Diario de Navarra fue nazi hasta la medula mientras vivió Hitler. Diario de Navarra no condenó jamás a Hitler; al contrario, lo encumbró hasta caracterizarlo de «titán». ¡Si lo felicitaba el día de su onomástica! Normal, si hasta Franco tenía una foto enmarcada del Führer en su despacho, ¿cómo no iba a defender el Diario a Hitler, si éste era el modelo en el que el Dictador debería mirarse, como afirmaba Garcilaso?
Si aplicamos el diapasón retrospectivo de la ética para enjuiciar y anular los discursos morales actuales de ciertos personajes y de ciertas instituciones, ¿qué haremos entonces con el papel de la antigua calle de Zapatería?

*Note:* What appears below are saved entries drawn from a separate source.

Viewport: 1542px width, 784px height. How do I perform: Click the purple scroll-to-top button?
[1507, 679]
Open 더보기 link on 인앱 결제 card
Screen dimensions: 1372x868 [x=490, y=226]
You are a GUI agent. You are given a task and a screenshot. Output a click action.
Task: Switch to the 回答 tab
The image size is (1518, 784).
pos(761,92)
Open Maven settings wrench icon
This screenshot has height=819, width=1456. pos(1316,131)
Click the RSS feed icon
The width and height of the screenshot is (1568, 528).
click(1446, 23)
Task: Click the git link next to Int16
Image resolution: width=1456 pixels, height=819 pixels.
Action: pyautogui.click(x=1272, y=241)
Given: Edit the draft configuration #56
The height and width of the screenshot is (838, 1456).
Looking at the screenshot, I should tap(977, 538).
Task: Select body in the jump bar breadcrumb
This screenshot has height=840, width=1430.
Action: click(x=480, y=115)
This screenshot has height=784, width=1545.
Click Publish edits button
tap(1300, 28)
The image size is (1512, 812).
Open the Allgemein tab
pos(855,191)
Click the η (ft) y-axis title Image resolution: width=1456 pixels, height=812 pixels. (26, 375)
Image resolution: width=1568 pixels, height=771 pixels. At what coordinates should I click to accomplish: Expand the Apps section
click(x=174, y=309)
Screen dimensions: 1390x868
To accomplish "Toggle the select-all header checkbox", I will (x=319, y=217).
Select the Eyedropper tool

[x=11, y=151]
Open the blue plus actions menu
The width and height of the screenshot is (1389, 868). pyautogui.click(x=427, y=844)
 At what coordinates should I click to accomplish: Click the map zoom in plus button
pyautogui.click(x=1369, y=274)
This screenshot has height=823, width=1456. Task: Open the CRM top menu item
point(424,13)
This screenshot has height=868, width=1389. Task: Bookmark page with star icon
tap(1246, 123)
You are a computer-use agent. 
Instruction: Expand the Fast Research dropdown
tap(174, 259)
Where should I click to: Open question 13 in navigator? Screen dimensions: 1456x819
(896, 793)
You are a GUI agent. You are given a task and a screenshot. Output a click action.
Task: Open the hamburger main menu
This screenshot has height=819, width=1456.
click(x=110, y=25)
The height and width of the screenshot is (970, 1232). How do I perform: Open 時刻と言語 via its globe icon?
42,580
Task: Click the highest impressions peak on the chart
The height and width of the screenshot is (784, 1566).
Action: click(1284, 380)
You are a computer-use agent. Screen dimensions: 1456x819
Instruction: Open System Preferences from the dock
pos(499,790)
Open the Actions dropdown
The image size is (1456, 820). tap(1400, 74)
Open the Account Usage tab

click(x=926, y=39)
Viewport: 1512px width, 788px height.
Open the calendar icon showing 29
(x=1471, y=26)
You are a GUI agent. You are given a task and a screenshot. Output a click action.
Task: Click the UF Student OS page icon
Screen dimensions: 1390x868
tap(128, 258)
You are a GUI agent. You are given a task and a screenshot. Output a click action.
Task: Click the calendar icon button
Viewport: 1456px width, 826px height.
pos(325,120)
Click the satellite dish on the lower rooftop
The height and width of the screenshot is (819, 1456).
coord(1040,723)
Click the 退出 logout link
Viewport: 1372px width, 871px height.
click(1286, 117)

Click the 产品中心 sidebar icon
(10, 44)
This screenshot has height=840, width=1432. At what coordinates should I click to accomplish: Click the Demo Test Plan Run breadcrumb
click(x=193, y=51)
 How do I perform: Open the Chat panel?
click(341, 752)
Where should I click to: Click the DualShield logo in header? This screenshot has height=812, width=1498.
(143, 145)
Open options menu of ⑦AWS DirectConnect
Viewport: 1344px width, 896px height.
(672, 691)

Diario de Navarra fue nazi hasta las cachas. Creyó, desde un principio, en el Eje Berlín-Roma. Se afanó como nadie en defender el «espíritu creador del Fascismo y Nacionalsocialismo», caracterizándolo como el gran luchador «por la cultura y civilización europea contra el comunismo». Creyó y defendió por activa y por pasiva que el nazismo era «el sistema en el cual deberían girar los pueblos honrados y libres». No tuvo reparos en escribir verdaderas andanadas contra los judíos, textos que transcribía de los discursos antisemitas de Hitler. Porque, en opinión del Diario, y Hitler, «son los gobiernos judaico-bolcheviques los que han tratado sin cesar de imponer su dominación a nuestro pueblo».
Así que, después de lo visto, no me importaría a mí que Diario de Navarra reconociera y renegara públicamente que apoyó sin paliativos a Hitler, el nazismo y lo que ello implicaba. Porque ¿qué autoridad moral tiene el Diario para repartir alfalfa moral y política a la ciudadanía navarra, si durante varios lustros defendió el nazismo con todas sus fuerzas? ¿O es que sigue pensando que su barbarie se debió al contexto histórico, mientras que los actos pecaminosos de los demás fueron causa de sus contextículos personales?
Quizás la lección que se aprende comparando el caso de Grass y el del Diario es que, mientras que el primero se ha arrepentido públicamente de una acción poco honrosa para la ética de un escritor, el segundo, no sólo no se arrepiente de lo que ha hecho -mucho más grave que la anécdota de Grass-, sino que sigue pensando que todo lo hizo bien y que volvería a hacerlo si el contexto lo exigiese. Si no, ¿por qué no pide perdón?